---------- Records for the exercise
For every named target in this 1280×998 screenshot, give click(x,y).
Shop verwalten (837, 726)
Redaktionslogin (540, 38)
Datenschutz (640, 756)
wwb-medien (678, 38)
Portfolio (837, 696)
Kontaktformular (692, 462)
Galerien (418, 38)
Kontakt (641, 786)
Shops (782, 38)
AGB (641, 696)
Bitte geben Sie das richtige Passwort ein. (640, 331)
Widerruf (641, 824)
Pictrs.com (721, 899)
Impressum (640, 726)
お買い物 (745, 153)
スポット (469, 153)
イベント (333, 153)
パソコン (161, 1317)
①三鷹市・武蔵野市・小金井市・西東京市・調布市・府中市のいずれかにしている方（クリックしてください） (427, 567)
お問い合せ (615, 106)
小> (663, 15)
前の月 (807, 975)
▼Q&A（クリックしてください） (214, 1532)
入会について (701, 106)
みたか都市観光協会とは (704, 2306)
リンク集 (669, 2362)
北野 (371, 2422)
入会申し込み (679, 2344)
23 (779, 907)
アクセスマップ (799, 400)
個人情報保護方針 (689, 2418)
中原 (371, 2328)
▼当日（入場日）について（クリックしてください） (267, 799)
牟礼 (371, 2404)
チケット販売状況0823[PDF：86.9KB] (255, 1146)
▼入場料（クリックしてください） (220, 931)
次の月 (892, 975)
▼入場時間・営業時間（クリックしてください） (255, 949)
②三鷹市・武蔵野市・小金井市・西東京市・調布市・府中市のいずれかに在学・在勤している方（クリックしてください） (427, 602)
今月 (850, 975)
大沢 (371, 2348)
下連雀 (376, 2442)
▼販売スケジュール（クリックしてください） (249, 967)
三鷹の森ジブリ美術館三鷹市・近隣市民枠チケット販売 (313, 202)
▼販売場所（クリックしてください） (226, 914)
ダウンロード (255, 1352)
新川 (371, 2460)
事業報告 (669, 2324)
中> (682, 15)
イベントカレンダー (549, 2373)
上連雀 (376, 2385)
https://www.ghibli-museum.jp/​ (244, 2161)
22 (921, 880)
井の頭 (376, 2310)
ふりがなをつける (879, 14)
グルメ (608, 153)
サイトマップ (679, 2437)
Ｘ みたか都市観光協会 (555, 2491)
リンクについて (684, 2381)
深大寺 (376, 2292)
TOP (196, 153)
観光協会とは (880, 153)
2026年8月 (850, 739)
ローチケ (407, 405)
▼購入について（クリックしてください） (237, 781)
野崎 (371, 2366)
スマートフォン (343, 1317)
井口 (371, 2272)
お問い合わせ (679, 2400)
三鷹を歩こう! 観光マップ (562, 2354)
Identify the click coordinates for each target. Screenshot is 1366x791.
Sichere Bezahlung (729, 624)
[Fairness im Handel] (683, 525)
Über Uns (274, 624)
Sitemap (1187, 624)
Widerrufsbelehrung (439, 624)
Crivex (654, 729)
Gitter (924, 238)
--------------------
### Problem description
Set down only the lines above that fall between the line holding "Kontakt (641, 786)" and the line holding "Sitemap (1187, 624)", inclusive, keeping each exact.

### Solution
Kontakt (641, 786)
Shops (782, 38)
AGB (641, 696)
Bitte geben Sie das richtige Passwort ein. (640, 331)
Widerruf (641, 824)
Pictrs.com (721, 899)
Impressum (640, 726)
お買い物 (745, 153)
スポット (469, 153)
イベント (333, 153)
パソコン (161, 1317)
①三鷹市・武蔵野市・小金井市・西東京市・調布市・府中市のいずれかにしている方（クリックしてください） (427, 567)
お問い合せ (615, 106)
小> (663, 15)
前の月 (807, 975)
▼Q&A（クリックしてください） (214, 1532)
入会について (701, 106)
みたか都市観光協会とは (704, 2306)
リンク集 (669, 2362)
北野 (371, 2422)
入会申し込み (679, 2344)
23 (779, 907)
アクセスマップ (799, 400)
個人情報保護方針 (689, 2418)
中原 (371, 2328)
▼当日（入場日）について（クリックしてください） (267, 799)
牟礼 (371, 2404)
チケット販売状況0823[PDF：86.9KB] (255, 1146)
▼入場料（クリックしてください） (220, 931)
次の月 (892, 975)
▼入場時間・営業時間（クリックしてください） (255, 949)
②三鷹市・武蔵野市・小金井市・西東京市・調布市・府中市のいずれかに在学・在勤している方（クリックしてください） (427, 602)
今月 (850, 975)
大沢 (371, 2348)
下連雀 (376, 2442)
▼販売スケジュール（クリックしてください） (249, 967)
三鷹の森ジブリ美術館三鷹市・近隣市民枠チケット販売 (313, 202)
▼販売場所（クリックしてください） (226, 914)
ダウンロード (255, 1352)
新川 (371, 2460)
事業報告 (669, 2324)
中> (682, 15)
イベントカレンダー (549, 2373)
上連雀 (376, 2385)
https://www.ghibli-museum.jp/​ (244, 2161)
22 (921, 880)
井の頭 (376, 2310)
ふりがなをつける (879, 14)
グルメ (608, 153)
サイトマップ (679, 2437)
Ｘ みたか都市観光協会 (555, 2491)
リンクについて (684, 2381)
深大寺 (376, 2292)
TOP (196, 153)
観光協会とは (880, 153)
2026年8月 (850, 739)
ローチケ (407, 405)
▼購入について（クリックしてください） (237, 781)
野崎 (371, 2366)
スマートフォン (343, 1317)
井口 (371, 2272)
お問い合わせ (679, 2400)
三鷹を歩こう! 観光マップ (562, 2354)
Identify the click coordinates for each target. Screenshot is 1366x791.
Sichere Bezahlung (729, 624)
[Fairness im Handel] (683, 525)
Über Uns (274, 624)
Sitemap (1187, 624)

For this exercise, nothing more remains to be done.